Our study found decreased likelihood of facility delivery utilization among women who accepted wife-beating as a usual or healthy part of living. Evidence shows women who experience beating are less likely to use health services such as ANC [59], which, may decrease their facility delivery utilization. A possible explanation could be that women may experience beating by the husband when they go to a facility without his permission [60].

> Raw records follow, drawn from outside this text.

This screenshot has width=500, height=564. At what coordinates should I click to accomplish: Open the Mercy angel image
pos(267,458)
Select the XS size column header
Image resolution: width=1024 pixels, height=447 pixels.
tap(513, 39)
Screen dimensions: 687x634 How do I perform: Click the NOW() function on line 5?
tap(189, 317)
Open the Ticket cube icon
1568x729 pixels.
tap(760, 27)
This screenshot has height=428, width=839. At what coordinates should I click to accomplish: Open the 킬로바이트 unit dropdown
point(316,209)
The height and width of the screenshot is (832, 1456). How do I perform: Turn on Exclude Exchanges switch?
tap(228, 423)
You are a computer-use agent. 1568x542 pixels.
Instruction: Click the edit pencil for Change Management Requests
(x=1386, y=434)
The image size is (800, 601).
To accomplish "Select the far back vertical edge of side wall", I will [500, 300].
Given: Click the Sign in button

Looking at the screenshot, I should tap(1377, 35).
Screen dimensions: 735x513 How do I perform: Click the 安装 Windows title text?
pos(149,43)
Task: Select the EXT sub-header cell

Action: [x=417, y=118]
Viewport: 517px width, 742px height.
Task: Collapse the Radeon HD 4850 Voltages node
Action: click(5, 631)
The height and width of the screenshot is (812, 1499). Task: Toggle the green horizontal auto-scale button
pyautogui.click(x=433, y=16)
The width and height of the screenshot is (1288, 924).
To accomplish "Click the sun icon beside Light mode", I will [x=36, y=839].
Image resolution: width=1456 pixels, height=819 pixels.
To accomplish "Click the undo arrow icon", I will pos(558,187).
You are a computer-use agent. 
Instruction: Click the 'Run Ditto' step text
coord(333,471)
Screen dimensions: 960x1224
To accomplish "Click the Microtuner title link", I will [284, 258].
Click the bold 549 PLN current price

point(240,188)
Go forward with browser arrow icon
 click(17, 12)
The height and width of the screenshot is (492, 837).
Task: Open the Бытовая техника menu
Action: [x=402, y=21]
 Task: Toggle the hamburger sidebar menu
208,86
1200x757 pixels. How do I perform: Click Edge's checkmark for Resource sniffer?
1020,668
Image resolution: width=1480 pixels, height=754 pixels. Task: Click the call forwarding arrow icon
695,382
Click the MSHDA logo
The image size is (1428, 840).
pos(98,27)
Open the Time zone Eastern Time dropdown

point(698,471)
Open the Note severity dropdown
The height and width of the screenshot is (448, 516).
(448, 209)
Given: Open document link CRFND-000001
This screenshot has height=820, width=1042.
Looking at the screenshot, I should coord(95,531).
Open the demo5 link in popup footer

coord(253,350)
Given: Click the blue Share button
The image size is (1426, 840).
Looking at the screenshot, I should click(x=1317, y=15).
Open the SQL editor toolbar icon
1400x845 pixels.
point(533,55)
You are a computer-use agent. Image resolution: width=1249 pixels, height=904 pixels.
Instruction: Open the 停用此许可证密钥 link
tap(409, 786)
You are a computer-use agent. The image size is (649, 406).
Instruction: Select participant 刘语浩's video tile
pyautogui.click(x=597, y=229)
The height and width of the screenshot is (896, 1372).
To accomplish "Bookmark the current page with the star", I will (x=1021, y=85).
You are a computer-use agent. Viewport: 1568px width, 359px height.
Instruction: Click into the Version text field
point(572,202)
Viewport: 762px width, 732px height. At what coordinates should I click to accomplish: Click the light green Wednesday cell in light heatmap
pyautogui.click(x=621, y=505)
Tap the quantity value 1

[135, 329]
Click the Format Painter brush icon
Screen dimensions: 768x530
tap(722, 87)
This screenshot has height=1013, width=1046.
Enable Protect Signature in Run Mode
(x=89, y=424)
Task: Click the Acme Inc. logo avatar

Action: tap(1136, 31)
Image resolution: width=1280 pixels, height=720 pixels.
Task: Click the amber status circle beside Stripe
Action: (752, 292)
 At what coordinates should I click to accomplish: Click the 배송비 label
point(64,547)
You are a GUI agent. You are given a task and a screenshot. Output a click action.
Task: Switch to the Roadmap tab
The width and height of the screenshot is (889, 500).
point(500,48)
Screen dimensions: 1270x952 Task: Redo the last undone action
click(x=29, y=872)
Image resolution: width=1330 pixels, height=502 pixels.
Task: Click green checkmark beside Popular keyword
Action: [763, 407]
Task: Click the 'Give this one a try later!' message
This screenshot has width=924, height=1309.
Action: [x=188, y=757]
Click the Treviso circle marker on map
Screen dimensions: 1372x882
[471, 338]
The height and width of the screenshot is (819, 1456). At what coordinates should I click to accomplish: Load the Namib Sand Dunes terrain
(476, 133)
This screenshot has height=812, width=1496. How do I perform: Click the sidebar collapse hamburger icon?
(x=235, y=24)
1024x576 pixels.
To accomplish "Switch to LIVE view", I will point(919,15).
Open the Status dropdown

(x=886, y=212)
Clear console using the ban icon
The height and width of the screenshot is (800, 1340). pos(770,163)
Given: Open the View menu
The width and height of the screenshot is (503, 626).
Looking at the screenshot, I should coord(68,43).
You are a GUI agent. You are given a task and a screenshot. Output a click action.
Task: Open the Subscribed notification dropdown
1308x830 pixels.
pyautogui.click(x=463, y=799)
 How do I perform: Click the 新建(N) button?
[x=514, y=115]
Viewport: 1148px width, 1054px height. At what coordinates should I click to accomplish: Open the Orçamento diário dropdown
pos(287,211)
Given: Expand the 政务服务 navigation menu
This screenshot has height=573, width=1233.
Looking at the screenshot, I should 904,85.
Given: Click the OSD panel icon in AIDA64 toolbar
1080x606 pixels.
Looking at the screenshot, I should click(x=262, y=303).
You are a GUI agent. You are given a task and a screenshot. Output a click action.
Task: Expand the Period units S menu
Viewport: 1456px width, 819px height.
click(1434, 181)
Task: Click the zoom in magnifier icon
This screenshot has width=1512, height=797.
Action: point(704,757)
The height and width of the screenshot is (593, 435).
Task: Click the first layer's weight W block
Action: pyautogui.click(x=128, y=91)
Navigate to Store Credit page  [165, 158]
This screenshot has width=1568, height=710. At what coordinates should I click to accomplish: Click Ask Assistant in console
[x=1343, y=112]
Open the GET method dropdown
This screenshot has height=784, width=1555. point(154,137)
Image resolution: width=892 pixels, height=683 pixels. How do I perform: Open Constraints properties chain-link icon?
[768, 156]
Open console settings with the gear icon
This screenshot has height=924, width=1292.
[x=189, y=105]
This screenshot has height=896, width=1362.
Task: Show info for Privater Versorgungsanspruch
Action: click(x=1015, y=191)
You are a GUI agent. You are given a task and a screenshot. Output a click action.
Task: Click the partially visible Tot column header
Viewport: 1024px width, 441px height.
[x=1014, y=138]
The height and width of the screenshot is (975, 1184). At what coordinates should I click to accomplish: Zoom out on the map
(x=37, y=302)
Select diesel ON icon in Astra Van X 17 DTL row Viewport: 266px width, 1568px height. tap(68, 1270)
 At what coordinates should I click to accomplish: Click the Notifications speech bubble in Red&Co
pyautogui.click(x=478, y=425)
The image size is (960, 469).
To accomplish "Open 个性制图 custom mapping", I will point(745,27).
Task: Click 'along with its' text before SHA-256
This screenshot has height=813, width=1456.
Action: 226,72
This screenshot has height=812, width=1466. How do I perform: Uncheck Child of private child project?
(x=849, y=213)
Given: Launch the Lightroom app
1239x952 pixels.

A key strength of this study was the use of recent nationally representative data that allows investigation of current barriers for institutional delivery, and in turn, help propose timely interventions to work towards achievement of the Sustainable Development Goal (SDGs). Nevertheless, there are several limitations that should be acknowledged. First, the use of cross-sectional data implies that the authors cannot indicate causality but rather associations with the findings. Again, there is also the likelihood of recall and reporting bias since the data were self-reported. The factors that predict facility delivery are varied and multidimensional, but the choice of the independent variables was limited to those available in the dataset.

Conclusion

Using the recent 2017 SCS, both the coverage of facility delivery and its individual and community level predictors were comprehensively assessed. Better uptake of facility delivery service was seen among women who were educated, exposed to media, richer or richest, against wife-beating, attended ANC by skilled attendants and had educated husbands. On the other hand, women from some ethnic groups like Poular, those working in agricultural activities, living in rural settings, and those with more history of delivery were less likely to have health facility delivery. Therefore, there is the need to empower women by encouraging them to use skilled ANC services in order for them to gain the requisite knowledge to enhance their utilization of health facility delivery, while at the same time, removing socio-economic barriers to access to health facility delivery that occur from low education, poverty and rural dwelling.